TEXTAUSZUG:
==*==

Der Band lässt über weite Strecken zeitgenössische Fotografien vom Bau der Titanic und ihrer Schwesterschiffe sprechen: Es sind zumeist nüchterne Sachaufnahmen, die jedoch stets den Stolz auf eine technische Meisterleistung spüren lassen - überwältigend der mehr als 50000 PS starke Antrieb aus zwei Dampfmaschinen und einer Turbine, gigantisch die drei Schiffsschrauben. Der Mensch rückt in diesen Inszenierungen oft in die zweite Reihe, wird zum winzig anmutenden Statisten, der die Größe des entstehenden Schiffes unterstreicht.
Tatsächlich war die RMS (Royal Mail Steamer) Titanic zum Zeitpunkt ihrer Indienststellung das größte, modernste und wohl auch luxuriöseste Passagierschiff der Welt - nicht aber das schnellste. Denn um höchstes Tempo ging es der Reederei White Star Line nicht, als sie die nahezu baugleichen Dampfer Olympic, Titanic und Gigantic bei der Werft Harland & Wolff in Belfast in Auftrag gab. Stattdessen sollten Komfort und Sicherheit obenan stehen.
Auf ein Szenario wie den Zusammenstoß mit dem gewaltigen Eisberg war der aus 300 Spanten bestehende und mit 2.000 mindestens 25 Millimeter starken Stahlplatten beplankte Rumpf jedoch nicht vorbereitet. Der Eisberg perforierte die Titanic an Steuerbord mehrfach, sodass die sechs vorderen, durch Querschotts voneinander abgetrennten Segmente des Schiffes Wasser aufnahmen. Wahrscheinlich wurden die Auswirkungen der Kollision durch die nicht vorgesehene Belastung der Nieten (insgesamt hatte man drei Millionen davon für den Bau verwendet) auf Zug weiter verschlimmert.
Der Rest ist eine Geschichte des Versagens eines komplexen technischen Systems: Weil die Querschotts mittschiffs nur vier Decks hoch ausgeführt waren, konnte Wasser von den leckgeschlagenen vorderen Segmenten in den Rest des Schiffs eindringen, was den Dampfer endgültig sinken ließ. Dabei erwies es sich als verheerend, dass die Titanic mit zu wenigen Rettungsbooten für die Evakuierung aller Passagiere und Besatzungsmitglieder ausgerüstet worden war.
Diese Rettungsboote selbst seien hervorragend gebaut gewesen, sagt der Schiffbauingenieur Klaus Neumann, der das Buch aus dem Englischen übersetzt hat. Den Mangel an diesen Rettungsmitteln jedoch nennt er einen von mehreren Konstruktionsfehlern der Titanic. Darüber hinaus gab es wegen des Vertrauens in die als so gut wie unsinkbar geltende Konstruktion des Schiffs keine geregelten und erprobten Abläufe, um den Liner zu evakuieren. Deshalb wurden die meisten der Rettungsboote nach dem Unglück nicht voll besetzt.

==*==

GEGEBENE AUFGABE A: Tausche in den Datensätzen, beginnend mit dem ersten und endend mit der Zeile, die "[x=43, y=117]" enthält, jedes "Click the" gegen "Select the" aus. Gib nur diese Zeilen wieder und lass alles Übrige unverändert.

==*==

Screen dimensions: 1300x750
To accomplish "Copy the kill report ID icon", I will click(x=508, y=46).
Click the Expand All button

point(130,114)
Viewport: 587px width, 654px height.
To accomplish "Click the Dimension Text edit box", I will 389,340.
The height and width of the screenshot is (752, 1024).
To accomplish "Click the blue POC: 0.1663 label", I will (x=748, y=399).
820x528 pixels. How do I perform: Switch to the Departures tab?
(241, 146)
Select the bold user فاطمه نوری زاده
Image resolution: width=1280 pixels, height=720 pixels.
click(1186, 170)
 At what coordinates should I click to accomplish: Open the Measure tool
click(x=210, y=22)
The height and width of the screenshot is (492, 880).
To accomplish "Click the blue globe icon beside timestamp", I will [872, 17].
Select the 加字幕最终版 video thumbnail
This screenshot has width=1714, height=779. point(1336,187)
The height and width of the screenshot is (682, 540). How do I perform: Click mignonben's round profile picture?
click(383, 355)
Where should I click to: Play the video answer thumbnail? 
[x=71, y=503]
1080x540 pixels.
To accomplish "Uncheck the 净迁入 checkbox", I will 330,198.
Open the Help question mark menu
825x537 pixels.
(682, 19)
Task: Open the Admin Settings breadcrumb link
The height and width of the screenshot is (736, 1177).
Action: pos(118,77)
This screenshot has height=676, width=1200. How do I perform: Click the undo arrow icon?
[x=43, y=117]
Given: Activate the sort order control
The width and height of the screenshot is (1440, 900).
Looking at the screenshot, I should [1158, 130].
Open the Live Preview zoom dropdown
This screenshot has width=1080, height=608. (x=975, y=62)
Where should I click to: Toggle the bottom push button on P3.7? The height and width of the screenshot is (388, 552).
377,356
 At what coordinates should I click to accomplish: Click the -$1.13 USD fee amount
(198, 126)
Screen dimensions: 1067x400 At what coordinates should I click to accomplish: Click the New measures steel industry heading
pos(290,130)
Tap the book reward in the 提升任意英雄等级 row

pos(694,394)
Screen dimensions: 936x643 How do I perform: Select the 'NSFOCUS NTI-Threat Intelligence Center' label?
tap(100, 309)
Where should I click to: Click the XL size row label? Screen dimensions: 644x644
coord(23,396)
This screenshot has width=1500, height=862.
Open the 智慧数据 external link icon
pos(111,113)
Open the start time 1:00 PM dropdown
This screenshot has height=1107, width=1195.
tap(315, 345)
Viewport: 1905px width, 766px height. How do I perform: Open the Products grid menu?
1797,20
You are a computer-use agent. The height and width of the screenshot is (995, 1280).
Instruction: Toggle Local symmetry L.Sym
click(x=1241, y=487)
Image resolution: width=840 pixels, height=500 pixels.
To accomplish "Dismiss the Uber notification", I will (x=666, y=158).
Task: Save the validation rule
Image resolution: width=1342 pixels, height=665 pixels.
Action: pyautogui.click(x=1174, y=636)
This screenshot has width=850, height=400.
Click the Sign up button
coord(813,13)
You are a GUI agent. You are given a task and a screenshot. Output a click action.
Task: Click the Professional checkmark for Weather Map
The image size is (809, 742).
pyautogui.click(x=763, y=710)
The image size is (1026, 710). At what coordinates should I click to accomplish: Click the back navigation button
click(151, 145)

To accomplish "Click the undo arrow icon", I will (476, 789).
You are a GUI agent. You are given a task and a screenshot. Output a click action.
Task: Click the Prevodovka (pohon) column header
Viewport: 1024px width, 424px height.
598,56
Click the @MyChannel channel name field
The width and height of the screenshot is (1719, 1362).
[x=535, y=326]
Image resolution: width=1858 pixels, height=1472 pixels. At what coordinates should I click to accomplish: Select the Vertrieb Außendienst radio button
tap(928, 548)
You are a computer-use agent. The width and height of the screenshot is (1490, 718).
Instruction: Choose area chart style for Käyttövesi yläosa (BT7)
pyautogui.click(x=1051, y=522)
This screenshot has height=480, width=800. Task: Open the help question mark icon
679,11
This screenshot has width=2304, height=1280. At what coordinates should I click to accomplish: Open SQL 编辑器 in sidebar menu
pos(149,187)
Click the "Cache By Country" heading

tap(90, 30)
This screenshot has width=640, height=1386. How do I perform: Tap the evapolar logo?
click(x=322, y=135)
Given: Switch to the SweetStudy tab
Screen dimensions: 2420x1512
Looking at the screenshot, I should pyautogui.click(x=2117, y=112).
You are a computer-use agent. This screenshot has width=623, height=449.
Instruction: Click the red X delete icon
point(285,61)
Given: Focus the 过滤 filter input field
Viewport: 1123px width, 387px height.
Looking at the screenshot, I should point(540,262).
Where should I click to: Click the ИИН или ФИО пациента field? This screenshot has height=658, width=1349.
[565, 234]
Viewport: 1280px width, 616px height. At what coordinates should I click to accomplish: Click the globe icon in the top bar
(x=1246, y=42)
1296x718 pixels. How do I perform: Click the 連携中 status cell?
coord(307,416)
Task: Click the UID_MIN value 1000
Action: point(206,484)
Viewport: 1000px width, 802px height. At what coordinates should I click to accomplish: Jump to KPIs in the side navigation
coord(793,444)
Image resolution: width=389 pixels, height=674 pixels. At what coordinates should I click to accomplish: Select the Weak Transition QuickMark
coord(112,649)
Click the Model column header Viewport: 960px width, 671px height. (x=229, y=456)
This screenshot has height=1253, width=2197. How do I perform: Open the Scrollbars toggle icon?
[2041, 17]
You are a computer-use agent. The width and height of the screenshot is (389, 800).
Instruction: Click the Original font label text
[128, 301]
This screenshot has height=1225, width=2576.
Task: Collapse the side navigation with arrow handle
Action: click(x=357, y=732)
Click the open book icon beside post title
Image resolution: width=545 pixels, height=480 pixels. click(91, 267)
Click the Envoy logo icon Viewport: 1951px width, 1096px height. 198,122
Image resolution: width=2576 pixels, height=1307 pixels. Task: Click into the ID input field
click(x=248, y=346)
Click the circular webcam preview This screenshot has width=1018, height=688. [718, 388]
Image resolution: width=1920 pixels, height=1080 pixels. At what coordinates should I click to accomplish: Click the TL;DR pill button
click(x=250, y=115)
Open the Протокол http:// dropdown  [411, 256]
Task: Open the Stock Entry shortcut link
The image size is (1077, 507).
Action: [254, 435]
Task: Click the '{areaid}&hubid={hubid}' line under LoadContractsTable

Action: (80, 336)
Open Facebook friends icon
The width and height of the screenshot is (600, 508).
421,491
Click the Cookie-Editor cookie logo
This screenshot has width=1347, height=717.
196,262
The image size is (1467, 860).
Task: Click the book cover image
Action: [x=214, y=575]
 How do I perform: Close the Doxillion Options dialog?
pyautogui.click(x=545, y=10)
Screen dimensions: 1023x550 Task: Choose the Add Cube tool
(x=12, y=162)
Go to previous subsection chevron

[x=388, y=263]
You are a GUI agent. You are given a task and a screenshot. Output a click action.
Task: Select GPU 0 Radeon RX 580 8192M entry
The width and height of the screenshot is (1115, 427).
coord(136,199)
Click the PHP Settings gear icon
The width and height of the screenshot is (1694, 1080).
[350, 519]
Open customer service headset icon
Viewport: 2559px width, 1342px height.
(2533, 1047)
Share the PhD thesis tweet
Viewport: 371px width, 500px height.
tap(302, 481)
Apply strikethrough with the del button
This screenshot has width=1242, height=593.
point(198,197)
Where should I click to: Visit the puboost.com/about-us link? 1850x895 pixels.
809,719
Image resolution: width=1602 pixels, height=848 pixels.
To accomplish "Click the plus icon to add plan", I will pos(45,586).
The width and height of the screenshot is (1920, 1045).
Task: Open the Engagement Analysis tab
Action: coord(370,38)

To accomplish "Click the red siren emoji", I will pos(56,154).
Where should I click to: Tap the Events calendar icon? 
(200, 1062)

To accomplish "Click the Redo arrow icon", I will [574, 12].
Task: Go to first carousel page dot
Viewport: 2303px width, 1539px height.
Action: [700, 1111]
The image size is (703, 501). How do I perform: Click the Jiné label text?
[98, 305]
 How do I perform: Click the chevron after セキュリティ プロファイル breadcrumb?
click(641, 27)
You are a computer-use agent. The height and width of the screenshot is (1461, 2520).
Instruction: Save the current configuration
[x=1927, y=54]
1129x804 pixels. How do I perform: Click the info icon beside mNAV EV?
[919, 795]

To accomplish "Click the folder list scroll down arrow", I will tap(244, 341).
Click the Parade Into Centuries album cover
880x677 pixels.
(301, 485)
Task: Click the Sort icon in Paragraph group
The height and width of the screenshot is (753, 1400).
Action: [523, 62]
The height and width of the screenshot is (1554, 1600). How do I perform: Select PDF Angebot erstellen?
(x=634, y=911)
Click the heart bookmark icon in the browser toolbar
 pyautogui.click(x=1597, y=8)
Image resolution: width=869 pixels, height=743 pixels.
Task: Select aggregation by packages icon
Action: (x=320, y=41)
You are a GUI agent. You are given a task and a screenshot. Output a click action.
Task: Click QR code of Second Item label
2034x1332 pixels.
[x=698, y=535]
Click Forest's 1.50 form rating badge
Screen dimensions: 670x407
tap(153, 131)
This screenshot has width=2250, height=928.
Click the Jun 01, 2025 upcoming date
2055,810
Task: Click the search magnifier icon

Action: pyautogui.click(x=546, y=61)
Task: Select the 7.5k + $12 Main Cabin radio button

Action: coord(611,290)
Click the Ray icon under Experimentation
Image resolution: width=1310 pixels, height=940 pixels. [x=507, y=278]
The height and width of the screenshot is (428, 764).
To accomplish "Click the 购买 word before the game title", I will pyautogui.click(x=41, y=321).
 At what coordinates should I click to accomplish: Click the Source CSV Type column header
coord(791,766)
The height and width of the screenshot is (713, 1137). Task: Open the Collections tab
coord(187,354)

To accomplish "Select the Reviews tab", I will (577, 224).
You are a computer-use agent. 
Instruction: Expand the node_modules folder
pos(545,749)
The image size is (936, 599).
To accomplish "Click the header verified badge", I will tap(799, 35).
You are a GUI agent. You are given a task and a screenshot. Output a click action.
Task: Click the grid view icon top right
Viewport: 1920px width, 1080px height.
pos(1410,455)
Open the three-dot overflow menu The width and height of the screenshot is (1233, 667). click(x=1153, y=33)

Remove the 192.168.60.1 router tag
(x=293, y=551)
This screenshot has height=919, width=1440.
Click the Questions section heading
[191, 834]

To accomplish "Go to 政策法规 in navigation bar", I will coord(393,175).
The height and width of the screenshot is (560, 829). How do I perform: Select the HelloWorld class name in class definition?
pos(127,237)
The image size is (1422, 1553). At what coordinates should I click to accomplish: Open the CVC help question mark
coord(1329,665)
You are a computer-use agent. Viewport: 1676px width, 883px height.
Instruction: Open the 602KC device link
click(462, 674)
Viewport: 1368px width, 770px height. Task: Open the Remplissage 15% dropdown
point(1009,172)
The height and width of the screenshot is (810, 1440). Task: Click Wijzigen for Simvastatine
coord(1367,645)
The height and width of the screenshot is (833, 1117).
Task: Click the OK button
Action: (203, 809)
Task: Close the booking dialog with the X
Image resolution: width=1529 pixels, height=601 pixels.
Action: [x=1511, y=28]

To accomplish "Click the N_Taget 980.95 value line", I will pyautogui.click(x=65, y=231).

==*==

GEGEBENE AUFGABE B:
Beantworte anhand des Textauszugs zur Titanic:
(i) Mit wie vielen Stahlplatten war der Rumpf beplankt?
(ii) Wie viele Decks hoch waren die Querschotts mittschiffs ausgeführt?
(iii) Bei welcher Werft gab die White Star Line die Dampfer in Auftrag?

LÖSUNG A:
Screen dimensions: 1300x750
To accomplish "Copy the kill report ID icon", I will click(x=508, y=46).
Select the Expand All button

point(130,114)
Viewport: 587px width, 654px height.
To accomplish "Select the Dimension Text edit box", I will 389,340.
The height and width of the screenshot is (752, 1024).
To accomplish "Select the blue POC: 0.1663 label", I will (x=748, y=399).
820x528 pixels. How do I perform: Switch to the Departures tab?
(241, 146)
Select the bold user فاطمه نوری زاده
Image resolution: width=1280 pixels, height=720 pixels.
click(1186, 170)
 At what coordinates should I click to accomplish: Open the Measure tool
click(x=210, y=22)
The height and width of the screenshot is (492, 880).
To accomplish "Select the blue globe icon beside timestamp", I will [872, 17].
Select the 加字幕最终版 video thumbnail
This screenshot has width=1714, height=779. point(1336,187)
The height and width of the screenshot is (682, 540). How do I perform: Click mignonben's round profile picture?
click(383, 355)
Where should I click to: Play the video answer thumbnail? 
[x=71, y=503]
1080x540 pixels.
To accomplish "Uncheck the 净迁入 checkbox", I will 330,198.
Open the Help question mark menu
825x537 pixels.
(682, 19)
Task: Open the Admin Settings breadcrumb link
The height and width of the screenshot is (736, 1177).
Action: pos(118,77)
This screenshot has height=676, width=1200. How do I perform: Select the undo arrow icon?
[x=43, y=117]

LÖSUNG B:
(i) Mit 2.000 Stahlplatten, jede mindestens 25 Millimeter stark.
(ii) Nur vier Decks hoch.
(iii) Bei Harland & Wolff in Belfast.